Après avoir étudié les peuples du Caucase avant l’apparition du muridisme, il nous reste à connaître cette doctrine religieuse, les apôtres qui en ont été les propagateurs, la révolution sociale et politique dont elle a préparé l’avènement.


EDOUARD DULAURIER.

  1. Pour se disculper de l’accusation dont il a été l’objet, Daniel Bek affirme qu’il était depuis dix jours auprès du général en chef, le prince Bariatinski, lorsque Schamyl tomba entre les mains des Russes. Il vit aujourd’hui interné à Tiflis, avec une pension annuelle de 4,000 roubles que lui fait le gouvernement. Si l’on s’en rapporte à son Mémoire justificatif, Schamyl aurait eu l’arrière-pensée de se soumettre un jour à la Russie, en stipulant pour lui les meilleures conditions, et il avait conçu en attendant, l’idée de se faire couronner roi des montagnes ; mais à la suite de la guerre de Crimée, il tomba dans un profond découragement, lorsqu’il apprit surtout que, dans les conférences du traité de Paris, il n’avait pas été question de ses affaires, et que la Turquie n’avait pas pris sa défense contre la Russie.

CONSIGNE
Résumez l'extrait fourni en deux phrases. La liste n'est d'aucune utilité pour ce travail.

LIGNES DE DONNÉES
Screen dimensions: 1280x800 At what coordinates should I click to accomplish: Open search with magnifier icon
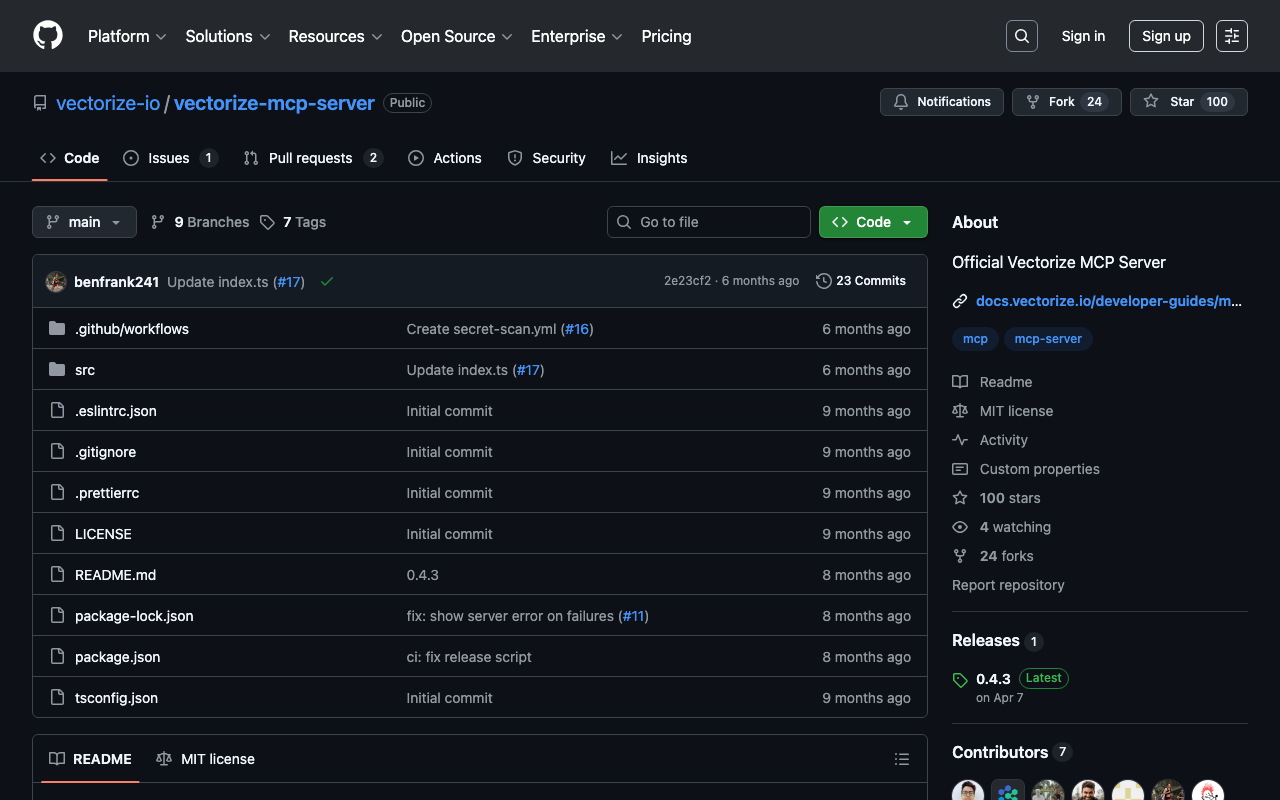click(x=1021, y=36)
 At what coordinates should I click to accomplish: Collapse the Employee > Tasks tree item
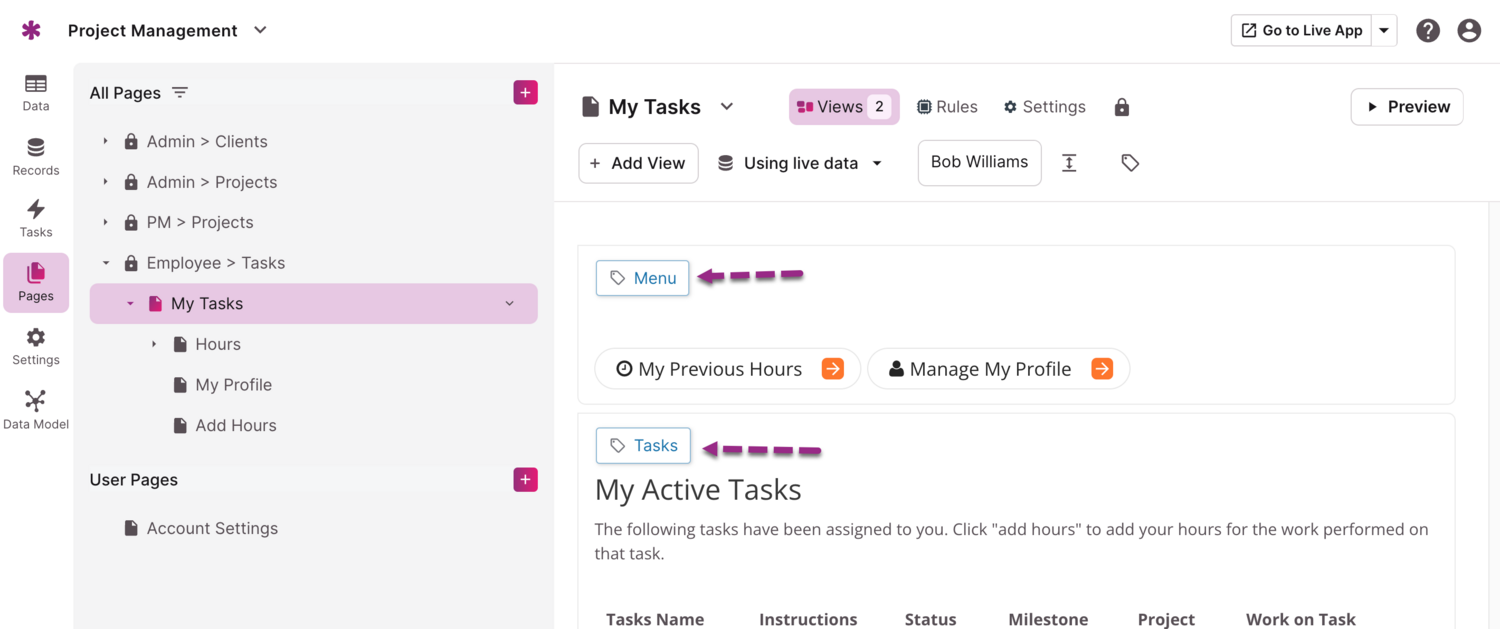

CORRIGÉ RÉDIGÉ
Après l'étude des peuples du Caucase d'avant le muridisme, il reste à connaître cette doctrine religieuse, ses propagateurs et la révolution sociale et politique qu'elle a préparée. Daniel Bek, interné à Tiflis avec une pension annuelle de 4 000 roubles, affirme dans son Mémoire justificatif que Schamyl pensait se soumettre un jour à la Russie et voulait se faire couronner roi des montagnes, mais qu'il tomba dans un profond découragement après la guerre de Crimée.